ASSIGNMENT> Scan the material that follows. Copy every line containing the word "label".

ENTRIES PROVIDED>
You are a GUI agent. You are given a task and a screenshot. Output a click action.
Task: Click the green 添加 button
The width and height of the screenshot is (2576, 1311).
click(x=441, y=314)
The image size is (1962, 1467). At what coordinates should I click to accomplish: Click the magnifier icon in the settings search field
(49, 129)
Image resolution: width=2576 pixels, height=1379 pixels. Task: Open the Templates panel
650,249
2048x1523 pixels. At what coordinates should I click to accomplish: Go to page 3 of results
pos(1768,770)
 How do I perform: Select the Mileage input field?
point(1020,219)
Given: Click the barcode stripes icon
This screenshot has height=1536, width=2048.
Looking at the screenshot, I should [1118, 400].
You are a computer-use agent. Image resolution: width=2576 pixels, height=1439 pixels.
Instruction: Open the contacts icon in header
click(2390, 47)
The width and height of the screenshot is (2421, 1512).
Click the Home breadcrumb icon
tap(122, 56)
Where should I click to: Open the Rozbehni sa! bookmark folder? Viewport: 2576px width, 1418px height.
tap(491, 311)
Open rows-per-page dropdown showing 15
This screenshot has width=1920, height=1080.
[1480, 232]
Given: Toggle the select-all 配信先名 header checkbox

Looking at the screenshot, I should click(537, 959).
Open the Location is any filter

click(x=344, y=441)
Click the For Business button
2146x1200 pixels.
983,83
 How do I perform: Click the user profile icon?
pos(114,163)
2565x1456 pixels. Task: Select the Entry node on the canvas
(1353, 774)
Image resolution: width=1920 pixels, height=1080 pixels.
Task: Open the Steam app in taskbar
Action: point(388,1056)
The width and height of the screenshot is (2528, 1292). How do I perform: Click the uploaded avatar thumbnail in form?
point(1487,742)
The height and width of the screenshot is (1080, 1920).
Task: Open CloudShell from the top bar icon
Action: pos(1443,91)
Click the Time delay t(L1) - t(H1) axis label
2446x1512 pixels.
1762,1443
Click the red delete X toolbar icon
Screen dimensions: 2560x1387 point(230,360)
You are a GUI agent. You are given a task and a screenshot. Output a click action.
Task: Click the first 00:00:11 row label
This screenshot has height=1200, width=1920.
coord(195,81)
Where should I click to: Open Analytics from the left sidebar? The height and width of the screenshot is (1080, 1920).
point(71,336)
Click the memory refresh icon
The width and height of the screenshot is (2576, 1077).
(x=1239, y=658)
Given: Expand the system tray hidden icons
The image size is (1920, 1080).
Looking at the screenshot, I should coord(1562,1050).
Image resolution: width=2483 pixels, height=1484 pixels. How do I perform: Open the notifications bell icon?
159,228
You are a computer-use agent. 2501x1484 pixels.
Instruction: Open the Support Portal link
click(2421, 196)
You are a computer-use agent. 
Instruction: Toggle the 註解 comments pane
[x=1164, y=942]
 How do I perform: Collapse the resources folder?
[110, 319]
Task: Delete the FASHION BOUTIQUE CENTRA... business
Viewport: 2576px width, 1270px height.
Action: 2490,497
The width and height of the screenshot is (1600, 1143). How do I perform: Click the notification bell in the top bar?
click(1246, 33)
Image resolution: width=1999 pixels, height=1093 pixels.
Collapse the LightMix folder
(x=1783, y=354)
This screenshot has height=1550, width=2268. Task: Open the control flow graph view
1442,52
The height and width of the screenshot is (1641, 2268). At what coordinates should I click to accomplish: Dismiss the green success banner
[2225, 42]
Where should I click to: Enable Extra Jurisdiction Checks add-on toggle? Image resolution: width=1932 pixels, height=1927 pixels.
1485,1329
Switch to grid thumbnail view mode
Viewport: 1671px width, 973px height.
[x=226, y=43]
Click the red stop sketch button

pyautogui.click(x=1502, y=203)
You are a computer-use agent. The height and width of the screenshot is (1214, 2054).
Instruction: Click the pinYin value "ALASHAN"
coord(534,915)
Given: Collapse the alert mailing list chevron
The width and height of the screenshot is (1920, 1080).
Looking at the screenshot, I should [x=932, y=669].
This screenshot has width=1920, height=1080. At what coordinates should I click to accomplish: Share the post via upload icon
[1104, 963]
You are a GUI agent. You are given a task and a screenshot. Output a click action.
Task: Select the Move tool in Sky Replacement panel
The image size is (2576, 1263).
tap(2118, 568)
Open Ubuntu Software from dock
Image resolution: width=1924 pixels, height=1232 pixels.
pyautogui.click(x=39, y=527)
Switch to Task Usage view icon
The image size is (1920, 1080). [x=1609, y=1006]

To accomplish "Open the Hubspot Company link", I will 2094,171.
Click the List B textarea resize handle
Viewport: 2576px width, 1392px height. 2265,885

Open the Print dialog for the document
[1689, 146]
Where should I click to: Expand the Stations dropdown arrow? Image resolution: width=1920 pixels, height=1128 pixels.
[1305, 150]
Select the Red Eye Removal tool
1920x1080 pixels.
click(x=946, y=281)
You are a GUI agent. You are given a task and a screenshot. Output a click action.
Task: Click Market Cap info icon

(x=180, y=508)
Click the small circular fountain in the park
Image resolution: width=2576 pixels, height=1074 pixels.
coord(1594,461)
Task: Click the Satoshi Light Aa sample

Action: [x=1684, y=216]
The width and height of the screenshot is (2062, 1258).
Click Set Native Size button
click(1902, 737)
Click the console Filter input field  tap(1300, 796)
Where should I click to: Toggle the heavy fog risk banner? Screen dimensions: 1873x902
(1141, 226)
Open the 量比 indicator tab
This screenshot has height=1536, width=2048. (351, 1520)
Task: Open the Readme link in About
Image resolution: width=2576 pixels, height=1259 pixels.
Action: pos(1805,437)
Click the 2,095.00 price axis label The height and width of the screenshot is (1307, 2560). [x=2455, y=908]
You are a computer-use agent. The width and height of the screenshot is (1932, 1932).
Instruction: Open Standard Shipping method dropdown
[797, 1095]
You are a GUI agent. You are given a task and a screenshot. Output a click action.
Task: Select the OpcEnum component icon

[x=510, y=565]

ANSWER TO THE PROBLEM>
Click the Time delay t(L1) - t(H1) axis label
Task: Click the first 00:00:11 row label
Click the 2,095.00 price axis label The height and width of the screenshot is (1307, 2560). [x=2455, y=908]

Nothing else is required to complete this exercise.